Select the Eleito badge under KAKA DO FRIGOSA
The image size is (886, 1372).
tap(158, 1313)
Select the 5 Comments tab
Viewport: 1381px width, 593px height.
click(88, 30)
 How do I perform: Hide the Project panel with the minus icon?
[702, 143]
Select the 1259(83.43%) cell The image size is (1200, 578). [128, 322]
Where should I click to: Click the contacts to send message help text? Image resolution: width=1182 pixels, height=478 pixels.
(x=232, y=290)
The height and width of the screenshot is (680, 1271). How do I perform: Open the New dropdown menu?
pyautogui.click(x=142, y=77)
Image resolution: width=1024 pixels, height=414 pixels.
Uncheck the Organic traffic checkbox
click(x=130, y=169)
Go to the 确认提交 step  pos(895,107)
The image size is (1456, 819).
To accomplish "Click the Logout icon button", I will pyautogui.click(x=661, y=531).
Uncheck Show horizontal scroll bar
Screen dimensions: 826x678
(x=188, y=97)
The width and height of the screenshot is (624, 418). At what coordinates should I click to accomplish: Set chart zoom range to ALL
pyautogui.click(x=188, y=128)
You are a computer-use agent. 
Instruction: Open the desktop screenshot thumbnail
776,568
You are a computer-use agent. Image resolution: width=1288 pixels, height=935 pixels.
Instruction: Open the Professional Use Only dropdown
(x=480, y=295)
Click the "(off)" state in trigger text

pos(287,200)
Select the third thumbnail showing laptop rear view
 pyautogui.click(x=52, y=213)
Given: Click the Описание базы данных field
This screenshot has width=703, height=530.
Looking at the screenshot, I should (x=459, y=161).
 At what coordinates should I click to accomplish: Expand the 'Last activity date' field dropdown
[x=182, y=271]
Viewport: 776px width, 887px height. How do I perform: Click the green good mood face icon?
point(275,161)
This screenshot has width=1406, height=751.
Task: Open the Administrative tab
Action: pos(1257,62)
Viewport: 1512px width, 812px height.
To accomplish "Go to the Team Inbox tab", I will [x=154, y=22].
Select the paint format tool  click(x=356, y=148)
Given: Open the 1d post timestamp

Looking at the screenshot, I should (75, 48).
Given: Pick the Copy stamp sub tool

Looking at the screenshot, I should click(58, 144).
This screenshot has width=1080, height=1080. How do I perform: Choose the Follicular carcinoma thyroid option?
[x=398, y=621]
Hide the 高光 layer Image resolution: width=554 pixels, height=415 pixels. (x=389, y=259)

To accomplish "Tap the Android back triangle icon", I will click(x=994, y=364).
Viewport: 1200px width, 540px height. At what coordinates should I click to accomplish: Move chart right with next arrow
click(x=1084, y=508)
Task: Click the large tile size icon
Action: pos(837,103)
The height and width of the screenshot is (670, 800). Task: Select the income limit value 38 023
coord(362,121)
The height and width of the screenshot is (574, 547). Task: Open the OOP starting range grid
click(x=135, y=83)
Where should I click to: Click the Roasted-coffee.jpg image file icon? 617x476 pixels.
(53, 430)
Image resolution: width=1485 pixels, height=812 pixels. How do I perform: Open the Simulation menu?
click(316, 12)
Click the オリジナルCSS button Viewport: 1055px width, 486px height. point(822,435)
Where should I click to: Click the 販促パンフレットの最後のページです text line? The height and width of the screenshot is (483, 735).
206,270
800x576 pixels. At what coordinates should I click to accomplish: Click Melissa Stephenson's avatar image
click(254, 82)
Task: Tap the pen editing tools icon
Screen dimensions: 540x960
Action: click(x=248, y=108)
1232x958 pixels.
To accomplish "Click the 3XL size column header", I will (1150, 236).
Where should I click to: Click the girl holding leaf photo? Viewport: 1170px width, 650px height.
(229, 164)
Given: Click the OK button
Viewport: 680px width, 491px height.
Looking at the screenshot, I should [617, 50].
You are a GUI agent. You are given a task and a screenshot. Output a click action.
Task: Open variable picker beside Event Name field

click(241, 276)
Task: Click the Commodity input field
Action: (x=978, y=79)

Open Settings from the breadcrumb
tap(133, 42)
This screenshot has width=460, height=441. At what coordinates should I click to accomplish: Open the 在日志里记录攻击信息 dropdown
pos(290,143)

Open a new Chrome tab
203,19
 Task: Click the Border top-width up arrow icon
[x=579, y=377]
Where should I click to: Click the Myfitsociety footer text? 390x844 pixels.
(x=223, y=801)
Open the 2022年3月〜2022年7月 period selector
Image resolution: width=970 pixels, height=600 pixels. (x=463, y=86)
^^^^
Aim of the task:
Search the listing for the string "agent". Copy each line where it turns up.

Answer space:
You are a computer-use agent. 
You are a computer-use agent. Image resolution: width=1288 pixels, height=935 pixels.
You are a GUI agent. You are given a task and a screenshot. Output a click action.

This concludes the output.